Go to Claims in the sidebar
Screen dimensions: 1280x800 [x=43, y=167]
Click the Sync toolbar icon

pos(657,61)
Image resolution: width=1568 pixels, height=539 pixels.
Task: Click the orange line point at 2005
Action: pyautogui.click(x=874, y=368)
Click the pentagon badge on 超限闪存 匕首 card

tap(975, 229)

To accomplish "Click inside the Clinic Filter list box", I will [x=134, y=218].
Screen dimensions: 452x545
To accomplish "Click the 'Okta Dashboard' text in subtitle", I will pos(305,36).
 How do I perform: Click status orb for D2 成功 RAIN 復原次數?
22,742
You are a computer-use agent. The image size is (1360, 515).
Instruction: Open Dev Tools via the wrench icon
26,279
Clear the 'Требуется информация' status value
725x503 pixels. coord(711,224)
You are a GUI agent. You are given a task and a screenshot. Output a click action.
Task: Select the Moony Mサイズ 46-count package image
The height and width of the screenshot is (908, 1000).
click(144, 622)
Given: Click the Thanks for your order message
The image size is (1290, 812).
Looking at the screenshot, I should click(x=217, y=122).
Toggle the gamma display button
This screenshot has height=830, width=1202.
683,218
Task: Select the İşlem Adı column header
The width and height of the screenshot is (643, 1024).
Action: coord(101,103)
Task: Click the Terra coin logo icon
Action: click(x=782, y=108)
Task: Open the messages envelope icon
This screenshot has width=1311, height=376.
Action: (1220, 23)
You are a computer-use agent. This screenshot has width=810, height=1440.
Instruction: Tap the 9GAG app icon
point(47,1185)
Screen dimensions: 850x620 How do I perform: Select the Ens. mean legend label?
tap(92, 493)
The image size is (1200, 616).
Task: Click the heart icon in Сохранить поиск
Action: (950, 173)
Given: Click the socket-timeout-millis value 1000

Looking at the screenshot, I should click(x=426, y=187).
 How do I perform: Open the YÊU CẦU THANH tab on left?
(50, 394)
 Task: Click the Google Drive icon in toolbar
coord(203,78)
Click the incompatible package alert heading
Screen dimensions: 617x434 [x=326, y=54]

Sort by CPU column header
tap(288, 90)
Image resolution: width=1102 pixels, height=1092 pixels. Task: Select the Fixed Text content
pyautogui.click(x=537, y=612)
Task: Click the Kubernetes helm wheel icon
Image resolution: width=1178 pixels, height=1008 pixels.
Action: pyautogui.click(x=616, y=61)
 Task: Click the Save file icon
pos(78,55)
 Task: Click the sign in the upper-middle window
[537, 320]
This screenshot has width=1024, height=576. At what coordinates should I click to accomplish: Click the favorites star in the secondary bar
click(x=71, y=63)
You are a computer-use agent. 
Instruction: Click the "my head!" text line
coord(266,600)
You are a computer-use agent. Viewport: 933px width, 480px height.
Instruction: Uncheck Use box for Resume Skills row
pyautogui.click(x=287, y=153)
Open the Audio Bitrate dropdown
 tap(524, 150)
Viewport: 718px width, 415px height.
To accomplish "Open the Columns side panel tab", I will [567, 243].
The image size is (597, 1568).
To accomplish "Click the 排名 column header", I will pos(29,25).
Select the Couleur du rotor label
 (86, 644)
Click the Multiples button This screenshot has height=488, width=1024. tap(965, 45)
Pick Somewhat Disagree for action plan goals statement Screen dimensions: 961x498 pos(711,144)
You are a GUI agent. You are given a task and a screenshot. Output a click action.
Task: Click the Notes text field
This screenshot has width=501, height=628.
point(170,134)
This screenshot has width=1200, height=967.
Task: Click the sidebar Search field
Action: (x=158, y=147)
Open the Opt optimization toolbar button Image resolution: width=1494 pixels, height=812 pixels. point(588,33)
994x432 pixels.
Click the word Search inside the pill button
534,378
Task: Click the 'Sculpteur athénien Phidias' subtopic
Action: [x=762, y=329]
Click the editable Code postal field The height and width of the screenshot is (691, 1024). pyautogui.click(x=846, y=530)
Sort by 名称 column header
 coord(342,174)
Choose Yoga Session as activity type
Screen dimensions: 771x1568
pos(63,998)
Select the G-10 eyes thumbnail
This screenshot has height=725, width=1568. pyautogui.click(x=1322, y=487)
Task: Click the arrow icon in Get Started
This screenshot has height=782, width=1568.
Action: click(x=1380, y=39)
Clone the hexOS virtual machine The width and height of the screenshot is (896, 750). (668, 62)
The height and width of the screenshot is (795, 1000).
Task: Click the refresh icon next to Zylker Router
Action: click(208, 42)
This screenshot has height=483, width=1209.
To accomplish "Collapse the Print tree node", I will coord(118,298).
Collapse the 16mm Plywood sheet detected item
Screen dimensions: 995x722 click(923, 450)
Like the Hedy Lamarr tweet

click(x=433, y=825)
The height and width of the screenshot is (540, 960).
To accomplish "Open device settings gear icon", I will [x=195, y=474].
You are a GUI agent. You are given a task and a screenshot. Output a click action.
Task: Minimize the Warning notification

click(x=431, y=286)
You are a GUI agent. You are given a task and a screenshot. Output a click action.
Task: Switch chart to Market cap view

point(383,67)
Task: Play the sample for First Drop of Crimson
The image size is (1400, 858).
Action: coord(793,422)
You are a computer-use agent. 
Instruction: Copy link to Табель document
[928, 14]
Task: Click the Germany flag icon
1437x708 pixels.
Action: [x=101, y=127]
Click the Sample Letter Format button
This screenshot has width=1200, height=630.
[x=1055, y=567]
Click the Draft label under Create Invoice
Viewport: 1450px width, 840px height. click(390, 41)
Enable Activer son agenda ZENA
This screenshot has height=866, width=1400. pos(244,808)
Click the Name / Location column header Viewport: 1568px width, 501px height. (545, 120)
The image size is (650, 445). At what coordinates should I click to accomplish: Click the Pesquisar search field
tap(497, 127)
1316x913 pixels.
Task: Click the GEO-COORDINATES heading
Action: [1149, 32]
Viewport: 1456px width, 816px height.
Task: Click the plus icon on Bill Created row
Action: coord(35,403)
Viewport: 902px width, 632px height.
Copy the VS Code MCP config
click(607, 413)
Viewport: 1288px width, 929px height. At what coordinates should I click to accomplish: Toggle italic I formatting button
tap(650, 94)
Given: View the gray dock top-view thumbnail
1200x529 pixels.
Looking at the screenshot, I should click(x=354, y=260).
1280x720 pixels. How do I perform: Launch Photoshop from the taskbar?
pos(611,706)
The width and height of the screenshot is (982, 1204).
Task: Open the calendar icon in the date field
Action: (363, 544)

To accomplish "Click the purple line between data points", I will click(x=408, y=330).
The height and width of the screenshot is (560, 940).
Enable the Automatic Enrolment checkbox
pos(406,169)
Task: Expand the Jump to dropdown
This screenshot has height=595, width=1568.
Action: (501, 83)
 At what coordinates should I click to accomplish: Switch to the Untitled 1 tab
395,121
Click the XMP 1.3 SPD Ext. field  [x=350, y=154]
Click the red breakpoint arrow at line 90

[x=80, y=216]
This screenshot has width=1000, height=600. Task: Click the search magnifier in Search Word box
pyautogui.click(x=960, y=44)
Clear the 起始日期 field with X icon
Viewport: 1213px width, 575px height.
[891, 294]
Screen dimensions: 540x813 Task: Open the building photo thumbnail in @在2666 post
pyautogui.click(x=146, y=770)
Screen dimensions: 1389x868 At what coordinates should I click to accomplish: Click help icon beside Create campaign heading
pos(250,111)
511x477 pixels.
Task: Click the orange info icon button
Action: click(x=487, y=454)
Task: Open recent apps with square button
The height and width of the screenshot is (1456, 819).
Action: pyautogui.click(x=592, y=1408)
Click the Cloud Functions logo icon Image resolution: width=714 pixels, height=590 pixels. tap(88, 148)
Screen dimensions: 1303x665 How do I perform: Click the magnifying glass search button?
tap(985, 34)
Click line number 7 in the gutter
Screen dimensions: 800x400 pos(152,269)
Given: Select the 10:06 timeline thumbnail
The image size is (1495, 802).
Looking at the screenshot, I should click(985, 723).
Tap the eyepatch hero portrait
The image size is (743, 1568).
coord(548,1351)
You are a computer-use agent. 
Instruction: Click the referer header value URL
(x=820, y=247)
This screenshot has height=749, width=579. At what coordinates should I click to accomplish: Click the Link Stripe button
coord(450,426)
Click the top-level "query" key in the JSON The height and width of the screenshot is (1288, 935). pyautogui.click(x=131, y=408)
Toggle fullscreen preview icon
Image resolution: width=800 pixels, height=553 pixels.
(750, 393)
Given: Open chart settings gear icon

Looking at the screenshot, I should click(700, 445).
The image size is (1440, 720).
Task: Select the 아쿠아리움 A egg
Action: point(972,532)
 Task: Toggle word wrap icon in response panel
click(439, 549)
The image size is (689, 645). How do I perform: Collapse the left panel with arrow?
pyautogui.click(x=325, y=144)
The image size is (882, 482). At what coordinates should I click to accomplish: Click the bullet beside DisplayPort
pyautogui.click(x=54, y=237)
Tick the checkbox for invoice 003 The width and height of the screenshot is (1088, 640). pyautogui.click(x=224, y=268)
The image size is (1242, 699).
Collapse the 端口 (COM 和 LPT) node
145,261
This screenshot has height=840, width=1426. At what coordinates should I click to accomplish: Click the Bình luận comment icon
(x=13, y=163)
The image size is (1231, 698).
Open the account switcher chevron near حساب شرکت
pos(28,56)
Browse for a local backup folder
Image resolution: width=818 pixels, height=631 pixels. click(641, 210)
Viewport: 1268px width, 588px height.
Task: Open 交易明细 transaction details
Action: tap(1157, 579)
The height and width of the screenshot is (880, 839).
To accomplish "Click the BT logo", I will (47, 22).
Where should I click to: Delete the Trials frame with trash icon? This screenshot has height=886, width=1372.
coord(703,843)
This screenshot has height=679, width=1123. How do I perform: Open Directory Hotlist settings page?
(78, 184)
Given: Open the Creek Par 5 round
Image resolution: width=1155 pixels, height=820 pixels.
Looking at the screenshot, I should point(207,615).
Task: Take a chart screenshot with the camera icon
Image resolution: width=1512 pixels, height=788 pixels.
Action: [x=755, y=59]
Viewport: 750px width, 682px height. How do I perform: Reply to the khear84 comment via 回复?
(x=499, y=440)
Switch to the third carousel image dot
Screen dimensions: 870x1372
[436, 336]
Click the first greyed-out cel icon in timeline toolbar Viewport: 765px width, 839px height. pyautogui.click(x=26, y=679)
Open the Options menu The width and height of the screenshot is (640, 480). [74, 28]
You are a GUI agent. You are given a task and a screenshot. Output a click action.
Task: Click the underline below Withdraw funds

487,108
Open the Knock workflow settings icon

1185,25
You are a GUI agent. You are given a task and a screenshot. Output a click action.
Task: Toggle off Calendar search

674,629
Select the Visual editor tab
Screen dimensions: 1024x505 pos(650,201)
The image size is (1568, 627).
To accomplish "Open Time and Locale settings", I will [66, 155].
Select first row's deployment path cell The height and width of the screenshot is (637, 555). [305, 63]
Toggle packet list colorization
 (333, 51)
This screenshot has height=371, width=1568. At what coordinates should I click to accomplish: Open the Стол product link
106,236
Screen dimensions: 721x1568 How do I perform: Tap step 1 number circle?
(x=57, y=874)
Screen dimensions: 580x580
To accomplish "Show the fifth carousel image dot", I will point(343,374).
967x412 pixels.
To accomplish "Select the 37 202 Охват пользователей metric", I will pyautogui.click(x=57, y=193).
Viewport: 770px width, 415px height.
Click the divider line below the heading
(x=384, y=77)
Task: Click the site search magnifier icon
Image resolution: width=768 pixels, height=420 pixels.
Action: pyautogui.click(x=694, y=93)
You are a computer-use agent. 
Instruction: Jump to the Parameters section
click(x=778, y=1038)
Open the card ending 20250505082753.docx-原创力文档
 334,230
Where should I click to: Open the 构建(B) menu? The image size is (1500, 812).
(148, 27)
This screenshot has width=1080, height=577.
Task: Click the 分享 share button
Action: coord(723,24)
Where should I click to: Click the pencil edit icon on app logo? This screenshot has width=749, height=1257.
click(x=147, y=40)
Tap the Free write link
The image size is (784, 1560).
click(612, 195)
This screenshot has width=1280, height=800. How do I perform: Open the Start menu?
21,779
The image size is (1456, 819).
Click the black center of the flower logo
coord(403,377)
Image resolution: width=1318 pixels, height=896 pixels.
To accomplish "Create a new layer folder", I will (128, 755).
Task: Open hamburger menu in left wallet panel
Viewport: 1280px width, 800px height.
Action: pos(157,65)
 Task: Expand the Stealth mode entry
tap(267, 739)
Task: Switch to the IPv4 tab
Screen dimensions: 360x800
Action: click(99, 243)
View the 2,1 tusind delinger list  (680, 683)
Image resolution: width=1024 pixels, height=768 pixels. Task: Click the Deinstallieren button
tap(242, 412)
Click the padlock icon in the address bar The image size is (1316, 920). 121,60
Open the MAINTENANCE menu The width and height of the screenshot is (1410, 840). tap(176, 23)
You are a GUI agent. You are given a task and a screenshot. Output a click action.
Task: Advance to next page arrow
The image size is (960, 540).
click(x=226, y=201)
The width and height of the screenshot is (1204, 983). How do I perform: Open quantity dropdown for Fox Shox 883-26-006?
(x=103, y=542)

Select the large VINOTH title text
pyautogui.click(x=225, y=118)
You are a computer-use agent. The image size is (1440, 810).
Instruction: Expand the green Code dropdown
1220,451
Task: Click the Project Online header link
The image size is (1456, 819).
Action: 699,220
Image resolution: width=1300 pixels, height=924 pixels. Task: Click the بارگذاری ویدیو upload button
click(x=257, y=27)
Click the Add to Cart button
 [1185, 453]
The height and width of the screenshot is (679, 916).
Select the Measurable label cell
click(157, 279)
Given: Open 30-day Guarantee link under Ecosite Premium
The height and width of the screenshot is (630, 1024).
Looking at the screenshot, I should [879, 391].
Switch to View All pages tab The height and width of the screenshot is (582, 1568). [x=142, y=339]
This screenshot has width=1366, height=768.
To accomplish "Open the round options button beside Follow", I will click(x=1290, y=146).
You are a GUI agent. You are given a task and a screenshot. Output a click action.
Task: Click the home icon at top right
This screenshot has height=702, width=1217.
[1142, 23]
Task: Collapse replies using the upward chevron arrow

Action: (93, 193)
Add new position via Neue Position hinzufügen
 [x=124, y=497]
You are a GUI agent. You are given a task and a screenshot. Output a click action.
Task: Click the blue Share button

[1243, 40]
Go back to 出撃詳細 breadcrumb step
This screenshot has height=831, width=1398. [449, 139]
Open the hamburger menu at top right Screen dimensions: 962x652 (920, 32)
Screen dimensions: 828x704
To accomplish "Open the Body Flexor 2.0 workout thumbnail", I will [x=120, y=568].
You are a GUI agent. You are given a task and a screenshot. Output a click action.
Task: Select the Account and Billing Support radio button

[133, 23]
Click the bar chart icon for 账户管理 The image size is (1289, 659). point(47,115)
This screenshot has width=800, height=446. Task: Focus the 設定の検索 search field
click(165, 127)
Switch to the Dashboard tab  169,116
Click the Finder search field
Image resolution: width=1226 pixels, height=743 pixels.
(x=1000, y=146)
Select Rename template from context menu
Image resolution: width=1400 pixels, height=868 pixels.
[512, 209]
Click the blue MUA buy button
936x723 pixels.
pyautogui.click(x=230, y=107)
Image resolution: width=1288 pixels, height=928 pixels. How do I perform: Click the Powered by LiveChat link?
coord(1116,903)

.....

Take every line above that includes "hamburger" and list it.

§ TASK SOLUTION
Task: Open hamburger menu in left wallet panel
Open the hamburger menu at top right Screen dimensions: 962x652 (920, 32)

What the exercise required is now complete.